Abstract:
A method of etching a device in one embodiment includes providing a silicon carbide substrate, forming a silicon nitride layer on a surface of the silicon carbide substrate, forming a silicon carbide layer on a surface of the silicon nitride layer, forming a silicon dioxide layer on a surface of the silicon carbide layer, forming a photoresist mask on a surface of the silicon dioxide layer, and etching the silicon dioxide layer through the photoresist mask.

Description:
FIELD OF THE INVENTION 
       [0001]    This invention relates to fabrication processes for semiconductor devices. 
       BACKGROUND 
       [0002]    Silicon carbide (SiC) has a large energy band gap and high breakdown field. As such, SiC is an attractive material for electronic devices operating at high temperatures and high power. SiC also exhibits mechanical properties and chemical inertness which are useful in micro-electromechanical systems (MEMS) as well as nano-electromechanical systems (NEMS) for applications in harsh environments. SiC based devices are therefore particularly attractive for use as high-temperature sensors and actuators. 

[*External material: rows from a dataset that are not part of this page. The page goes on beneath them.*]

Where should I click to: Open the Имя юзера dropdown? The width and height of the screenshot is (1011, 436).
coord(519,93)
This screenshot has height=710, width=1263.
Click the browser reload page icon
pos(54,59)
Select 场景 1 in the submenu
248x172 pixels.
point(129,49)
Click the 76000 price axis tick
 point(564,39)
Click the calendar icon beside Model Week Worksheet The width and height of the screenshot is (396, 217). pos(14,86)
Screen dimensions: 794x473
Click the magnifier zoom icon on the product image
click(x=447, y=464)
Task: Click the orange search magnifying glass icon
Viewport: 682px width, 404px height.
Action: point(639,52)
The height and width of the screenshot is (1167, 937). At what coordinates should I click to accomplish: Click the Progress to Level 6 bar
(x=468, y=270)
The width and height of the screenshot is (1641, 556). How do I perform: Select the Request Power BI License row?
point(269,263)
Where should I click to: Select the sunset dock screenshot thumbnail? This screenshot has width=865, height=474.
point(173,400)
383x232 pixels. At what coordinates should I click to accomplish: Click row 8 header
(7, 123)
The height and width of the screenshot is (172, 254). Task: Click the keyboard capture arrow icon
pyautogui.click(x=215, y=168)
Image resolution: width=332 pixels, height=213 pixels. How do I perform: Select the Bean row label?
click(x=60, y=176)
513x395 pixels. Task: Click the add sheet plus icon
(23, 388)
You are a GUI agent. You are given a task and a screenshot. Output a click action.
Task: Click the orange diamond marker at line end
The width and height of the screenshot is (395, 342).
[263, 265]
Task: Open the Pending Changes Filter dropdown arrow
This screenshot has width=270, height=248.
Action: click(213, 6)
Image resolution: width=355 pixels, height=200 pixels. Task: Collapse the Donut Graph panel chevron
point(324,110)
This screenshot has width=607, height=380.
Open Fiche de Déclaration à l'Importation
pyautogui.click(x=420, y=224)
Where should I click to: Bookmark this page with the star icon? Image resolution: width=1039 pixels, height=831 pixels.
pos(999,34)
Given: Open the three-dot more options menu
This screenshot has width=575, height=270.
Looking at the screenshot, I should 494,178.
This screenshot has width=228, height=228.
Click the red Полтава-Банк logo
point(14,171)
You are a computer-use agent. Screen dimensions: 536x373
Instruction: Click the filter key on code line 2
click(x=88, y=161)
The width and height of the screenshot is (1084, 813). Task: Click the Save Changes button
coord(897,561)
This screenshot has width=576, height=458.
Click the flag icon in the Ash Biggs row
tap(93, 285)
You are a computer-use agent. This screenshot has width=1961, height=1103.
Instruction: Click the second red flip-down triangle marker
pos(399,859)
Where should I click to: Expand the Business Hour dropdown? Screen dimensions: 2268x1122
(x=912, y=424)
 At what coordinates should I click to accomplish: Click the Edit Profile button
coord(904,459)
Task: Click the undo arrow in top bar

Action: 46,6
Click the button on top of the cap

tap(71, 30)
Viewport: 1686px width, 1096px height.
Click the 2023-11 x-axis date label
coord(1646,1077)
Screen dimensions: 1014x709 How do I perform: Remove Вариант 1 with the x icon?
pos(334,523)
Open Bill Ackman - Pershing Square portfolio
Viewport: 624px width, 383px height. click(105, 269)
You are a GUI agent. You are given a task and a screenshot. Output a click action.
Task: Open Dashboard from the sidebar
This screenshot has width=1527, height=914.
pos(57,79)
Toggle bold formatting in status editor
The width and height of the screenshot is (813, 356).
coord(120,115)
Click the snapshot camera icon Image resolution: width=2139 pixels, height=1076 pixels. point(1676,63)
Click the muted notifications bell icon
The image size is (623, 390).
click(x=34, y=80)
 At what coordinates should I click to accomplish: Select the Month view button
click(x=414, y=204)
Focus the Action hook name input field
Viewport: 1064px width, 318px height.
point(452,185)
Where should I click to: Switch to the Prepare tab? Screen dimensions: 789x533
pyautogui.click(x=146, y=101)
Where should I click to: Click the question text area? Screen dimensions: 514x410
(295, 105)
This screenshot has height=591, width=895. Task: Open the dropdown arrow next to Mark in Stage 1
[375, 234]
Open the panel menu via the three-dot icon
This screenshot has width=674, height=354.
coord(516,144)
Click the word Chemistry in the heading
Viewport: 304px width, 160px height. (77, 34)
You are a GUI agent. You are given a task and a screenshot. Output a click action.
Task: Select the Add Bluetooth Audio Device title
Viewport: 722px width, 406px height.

         [0003]    Additionally, SiC has a high acoustic velocity and extremely stable surfaces. Thus, SiC is a promising structural material for fabricating ultra-high frequency micromechanical signal processing systems. The highly stable physicochemical properties of SiC also improve the performance of high-frequency resonators as the surface-to-volume ratio increases when the resonator frequency scales into the GHz ranges. 
         [0004]    One of the challenges in fabricating SiC devices is related to the selective etching of SiC films or SiC bulk materials. Unlike silicon (Si), SiC is not etched significantly by most acids and bases at temperatures less than about 600° C. Most wet etching processes, however, are not easily effected at temperatures greater than about 600° C. Non-standard techniques such as laser-assisted photo-electrochemical etching have been developed, but such techniques require special equipment and exhibit poor lateral dimension control. 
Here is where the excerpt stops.